Q: Do you expect any vaccine hesitancy from communities with this new vaccine?
Similar to distributing the COVID-19 vaccine, there is also a communications effort that needs to happen to help people understand the need and to address their concerns about its effectiveness and safety. With headlines covering the COVID-19 vaccine regularly, vaccine hesitancy and concerns have seemed to increase in many of the communities that we are working with, so we have to work even harder to communicate about the safety, importance, and development of the new polio vaccine. That means involving community leaders in the places where vaccination campaigns will take place to increase confidence in this well-researched vaccine. One of the things I’ve learned when it comes to communicating especially about a new vaccine or medication, there will definitely be some resistance, but for parents and caregivers it is very important to listen to their fears to understand them and to address them.
Q: Walk us through a vaccination campaign.
Routine vaccination campaigns for polio have a full dosing schedule that a child follows from birth. When there is an outbreak, we do supplementary vaccination campaigns in addition to the routine vaccination campaigns. The outbreak response activities are often door-to-door campaigns because it is a public health emergency so we don’t wait for families to bring in their children for a regular visit to a doctor. Community health workers go to the families to ensure that they have received the appropriate doses and therefore protected against the outbreak. Outbreak response vaccination campaigns are much more expanded than routine campaigns so trained vaccine carriers try to reach every single child, even beyond where the initial outbreak is happening. In remote places, this means riding donkeys, biking miles, paddling canoes up rivers, getting to every household no matter how difficult the transportation is. The goal is to reach every last child.
Q: How has COVID-19 complicated this effort? Are there new measures that will have to be taken into consideration?
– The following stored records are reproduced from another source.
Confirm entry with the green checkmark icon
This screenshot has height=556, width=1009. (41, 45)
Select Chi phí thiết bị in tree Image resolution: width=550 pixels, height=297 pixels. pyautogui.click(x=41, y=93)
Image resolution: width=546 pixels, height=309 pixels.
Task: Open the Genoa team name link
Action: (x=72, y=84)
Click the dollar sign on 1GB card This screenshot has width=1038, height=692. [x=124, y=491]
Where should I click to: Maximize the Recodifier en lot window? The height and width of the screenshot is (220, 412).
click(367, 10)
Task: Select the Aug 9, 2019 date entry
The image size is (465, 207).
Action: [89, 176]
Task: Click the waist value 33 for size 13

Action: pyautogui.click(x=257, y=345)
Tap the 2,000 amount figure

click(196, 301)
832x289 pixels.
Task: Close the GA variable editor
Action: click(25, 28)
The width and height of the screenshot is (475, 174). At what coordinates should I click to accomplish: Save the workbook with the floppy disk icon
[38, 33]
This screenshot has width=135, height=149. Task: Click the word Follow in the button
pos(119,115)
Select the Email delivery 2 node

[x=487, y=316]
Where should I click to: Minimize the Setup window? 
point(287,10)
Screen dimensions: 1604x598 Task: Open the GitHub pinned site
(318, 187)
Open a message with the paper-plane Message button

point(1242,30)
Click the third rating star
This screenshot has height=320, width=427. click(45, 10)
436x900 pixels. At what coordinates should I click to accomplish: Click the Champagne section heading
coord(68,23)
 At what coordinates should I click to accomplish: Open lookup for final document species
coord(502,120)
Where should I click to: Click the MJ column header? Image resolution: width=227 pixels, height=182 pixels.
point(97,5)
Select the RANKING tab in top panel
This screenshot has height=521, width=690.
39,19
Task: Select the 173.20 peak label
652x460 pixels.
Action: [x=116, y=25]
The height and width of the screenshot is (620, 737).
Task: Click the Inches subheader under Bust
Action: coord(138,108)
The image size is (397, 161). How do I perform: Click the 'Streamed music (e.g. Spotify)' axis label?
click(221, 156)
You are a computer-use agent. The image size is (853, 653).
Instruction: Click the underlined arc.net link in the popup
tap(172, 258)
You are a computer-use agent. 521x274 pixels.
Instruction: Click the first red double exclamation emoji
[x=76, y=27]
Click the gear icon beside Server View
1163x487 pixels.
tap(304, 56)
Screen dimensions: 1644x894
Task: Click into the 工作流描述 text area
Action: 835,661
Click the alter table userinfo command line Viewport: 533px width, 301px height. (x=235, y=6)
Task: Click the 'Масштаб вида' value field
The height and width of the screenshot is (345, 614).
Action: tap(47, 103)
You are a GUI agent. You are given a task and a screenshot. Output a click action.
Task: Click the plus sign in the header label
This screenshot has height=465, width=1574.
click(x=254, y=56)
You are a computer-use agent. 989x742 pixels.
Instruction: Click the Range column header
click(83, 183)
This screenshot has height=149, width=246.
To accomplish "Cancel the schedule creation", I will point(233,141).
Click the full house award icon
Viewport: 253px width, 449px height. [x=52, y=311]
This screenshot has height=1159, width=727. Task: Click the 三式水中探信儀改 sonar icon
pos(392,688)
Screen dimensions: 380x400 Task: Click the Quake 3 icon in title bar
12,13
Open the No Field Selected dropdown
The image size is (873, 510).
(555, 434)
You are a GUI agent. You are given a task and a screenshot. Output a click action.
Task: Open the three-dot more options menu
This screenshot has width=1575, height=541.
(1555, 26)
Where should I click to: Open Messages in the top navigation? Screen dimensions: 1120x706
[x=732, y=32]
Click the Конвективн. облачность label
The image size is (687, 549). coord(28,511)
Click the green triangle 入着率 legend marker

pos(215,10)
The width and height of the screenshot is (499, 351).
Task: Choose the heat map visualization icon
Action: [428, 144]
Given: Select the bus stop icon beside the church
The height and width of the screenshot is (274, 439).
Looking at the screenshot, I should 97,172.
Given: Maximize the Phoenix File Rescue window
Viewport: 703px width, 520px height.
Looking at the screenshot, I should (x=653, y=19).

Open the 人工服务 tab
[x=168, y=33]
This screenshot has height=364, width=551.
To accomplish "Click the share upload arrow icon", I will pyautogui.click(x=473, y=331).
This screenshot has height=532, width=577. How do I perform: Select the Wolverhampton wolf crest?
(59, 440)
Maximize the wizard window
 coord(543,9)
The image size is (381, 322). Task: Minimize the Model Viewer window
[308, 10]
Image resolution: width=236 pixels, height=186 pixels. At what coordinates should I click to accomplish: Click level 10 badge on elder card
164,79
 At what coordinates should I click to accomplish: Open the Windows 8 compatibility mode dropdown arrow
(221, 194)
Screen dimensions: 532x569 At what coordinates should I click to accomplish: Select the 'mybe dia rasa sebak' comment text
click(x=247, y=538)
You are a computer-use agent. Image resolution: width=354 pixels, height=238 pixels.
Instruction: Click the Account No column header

Not only has COVID-19 delayed the roll out and increased cases because vaccination campaigns were paused back in 2020 due to lockdowns, but another immediate impact is that much of the workforce that is working on the nOPV2 roll out are the same people who are actively involved in COVID-19 response, so these countries are working to juggle competing priorities. Human resources are low, and we’re racing against the clock on both COVID-19 and polio in order to reach as many people as quickly as possible to keep them safe from both of these diseases. The pure increase in cases has been the most detrimental impact though. COVID-19 has diverted many resources from polio eradication efforts leaving many communities vulnerable to polio outbreaks.